Simulation of Thermal Breakdown in a Multi-layered Stack of Dielectric Elastomers

Several aging mechanism are prone to occur during operation of dielectric elastomers. Some breakdown mechanisms are somewhat instantaneous, such as electrical, electro-mechanical and thermal breakdowns, while others are slow in order of hours, such as electrical and water trees. One of the most significant aging mechanisms is thermal breakdown, which increases its frequency significantly when stacking multiple layers of dielectric elastomers. Thermal breakdown occurs due to build-up of heat within the stacked dielectric elastomer. Heat is generated mainly through Joule heating, and if the heat generated exceeds the heat loss at the surface of the stack, the temperature will increase exponentially and a thermal breakdown is likely to occur. Thermal breakdown may happen either locally or macroscopically.

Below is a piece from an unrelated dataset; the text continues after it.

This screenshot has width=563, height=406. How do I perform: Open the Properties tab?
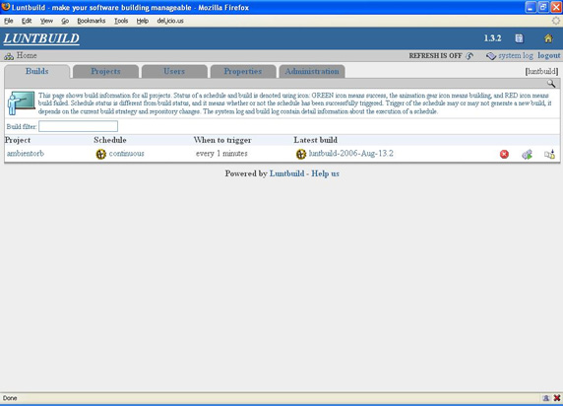243,71
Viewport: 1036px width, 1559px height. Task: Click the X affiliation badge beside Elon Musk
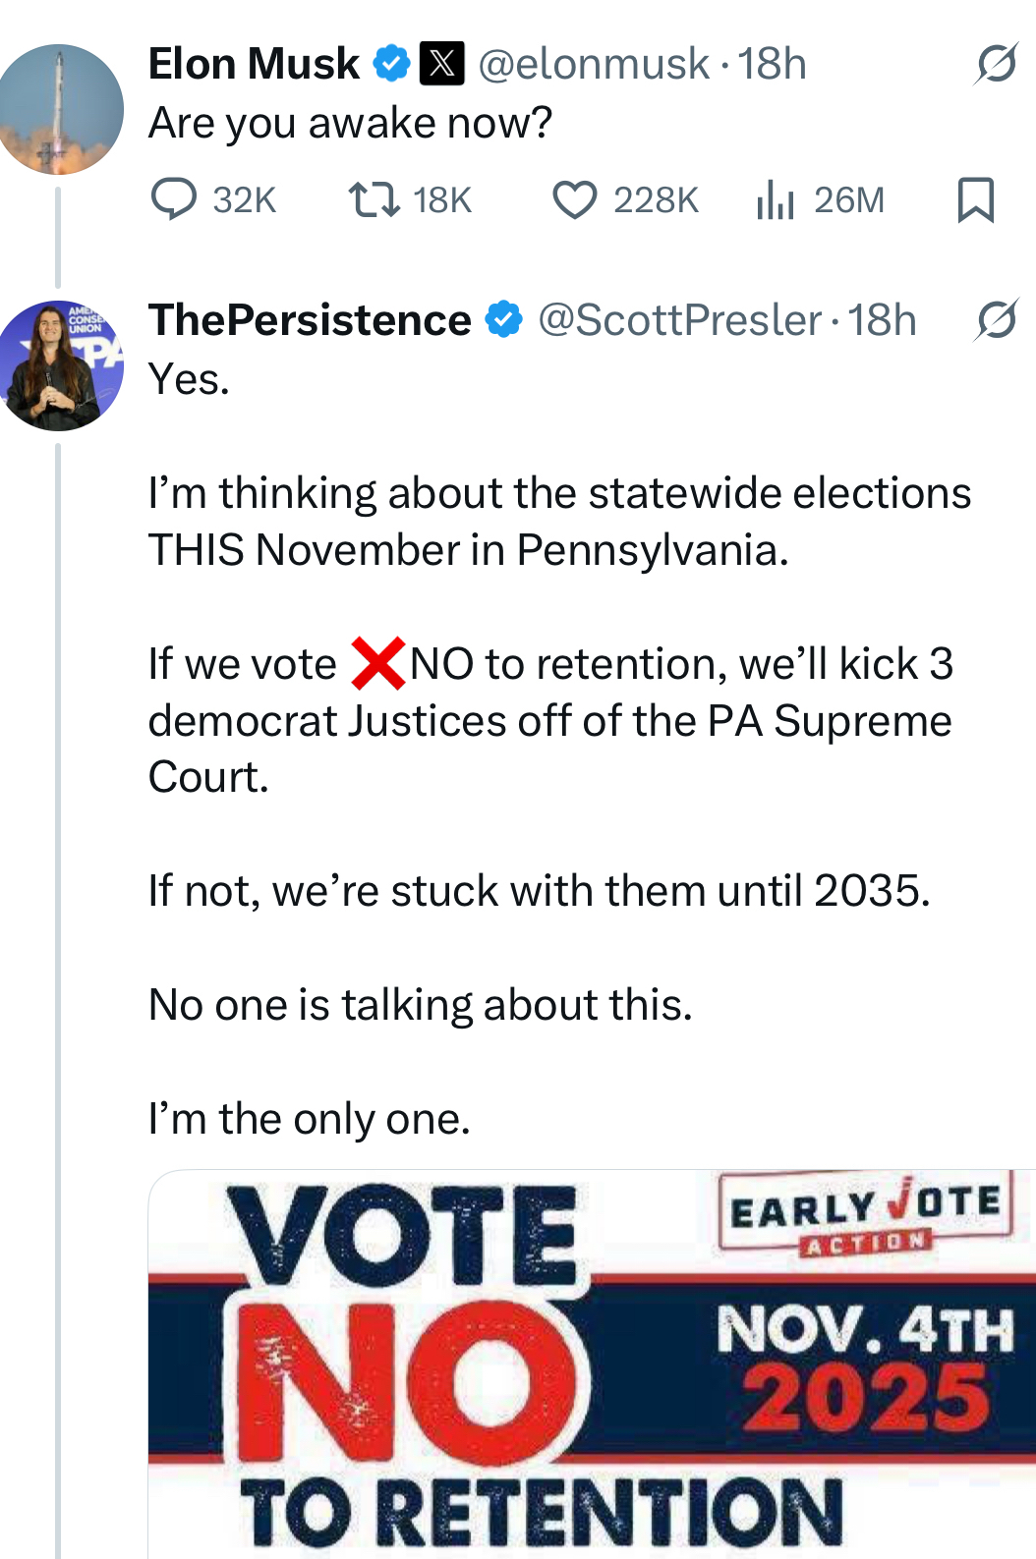click(442, 65)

The focus of our work is to obtain a better understanding of thermal breakdown in a multi-layered stack of dielectric elastomers. This we obtain by performing numerical simulations in COMSOL Multiphysics® where joule heating and deformation, due to an externally applied voltage, is combined. From the simulation results the importance of thermal breakdown has been examined, and furthermore it has been studied how various parameters affects the point of thermal breakdown. The material of interest is PDMS which is modelled using experimentally determined material parameters and using the Yeoh model as the hyperelastic material model.